Immunohistochemical analysis was performed as described before (Tannapfel et al.,1999a,b). The material was routinely fixed in 4% formaldehyde solution and embedded in paraffin. After slicing into 4-μm-thick sections, preparations were dewaxed in xylene and then rehydrated. Endogenous peroxidase activity was blocked by 3% hydrogen peroxide in methanol for 30 min. After a short rinse in PBS, sections were pre-incubated with avidin-biotin for 15 min, to reduce non-specific background staining. Preparations were covered with normal goat serum for 20 min and then incubated with the primary antibody (p27, mouse monoclonal antibody, dilution 1:1,000; Transduction Laboratories, Lexington, KY). Then, sections were washed with PBS, incubated with biotinylated goat anti-mouse IgG (BioGenex, Hamburg, Germany) for 30 min and covered with peroxidase-conjugated streptavidin (Dako, Copenhagen, Denmark). The peroxidase reaction was allowed to proceed for 8 min, with 0.05% 3,3-diaminobenzidine tetrahydrochloride solution as substrate. Slides were counterstained with hematoxylin.

Negative controls were also performed by replacing the primary antibody with mouse or goat ascites fluid (Sigma-Aldrich, St. Louis, MO).

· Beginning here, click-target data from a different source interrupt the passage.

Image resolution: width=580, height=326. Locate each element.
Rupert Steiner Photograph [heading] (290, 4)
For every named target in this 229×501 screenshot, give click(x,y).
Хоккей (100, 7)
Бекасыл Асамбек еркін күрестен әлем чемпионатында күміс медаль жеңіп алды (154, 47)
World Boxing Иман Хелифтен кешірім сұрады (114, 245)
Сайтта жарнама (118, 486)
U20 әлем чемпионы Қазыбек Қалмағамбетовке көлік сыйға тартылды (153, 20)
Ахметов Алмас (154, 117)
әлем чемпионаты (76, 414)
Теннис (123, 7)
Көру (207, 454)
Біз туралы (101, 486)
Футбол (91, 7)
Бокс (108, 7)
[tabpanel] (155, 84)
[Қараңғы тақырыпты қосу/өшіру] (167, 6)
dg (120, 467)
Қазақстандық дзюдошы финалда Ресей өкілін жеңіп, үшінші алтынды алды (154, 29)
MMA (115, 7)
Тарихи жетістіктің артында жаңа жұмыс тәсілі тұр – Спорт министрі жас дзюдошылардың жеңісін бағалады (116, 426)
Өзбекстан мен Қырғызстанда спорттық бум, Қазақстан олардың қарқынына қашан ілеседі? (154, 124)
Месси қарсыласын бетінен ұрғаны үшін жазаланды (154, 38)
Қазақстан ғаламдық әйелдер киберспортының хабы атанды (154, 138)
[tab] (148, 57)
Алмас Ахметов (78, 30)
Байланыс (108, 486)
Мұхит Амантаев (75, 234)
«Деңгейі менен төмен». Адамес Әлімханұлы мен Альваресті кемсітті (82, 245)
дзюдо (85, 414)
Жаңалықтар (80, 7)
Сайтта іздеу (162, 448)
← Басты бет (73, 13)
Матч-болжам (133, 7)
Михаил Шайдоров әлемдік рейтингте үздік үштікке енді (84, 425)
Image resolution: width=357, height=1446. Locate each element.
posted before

Slides were examined and scored independently by 2 of us (AT, DG) without any clinical or pathological information. At least 20 randomly selected high-power fields with a minimum of 4,000 cells were evaluated and scored for degree of expression. The percentage of p27-positive cells was expressed as a ratio of positive cells to the number of cells counted. Based on prior reports of p27 expression, cases were classified as exhibiting high or low p27 expression. According to the literature, a labeling index (LI) as a percentage of p27-positive cell nuclei was calculated. Patients with low p27 expression exhibited 50% or fewer positively stained tumor cell nuclei in the specimen (LI ≤50), while high expressors had more than 50% p27-positive tumor cell nuclei (LI >50) (Esposito et al.,1997; Mori et al.,1997; Ito et al.,1999).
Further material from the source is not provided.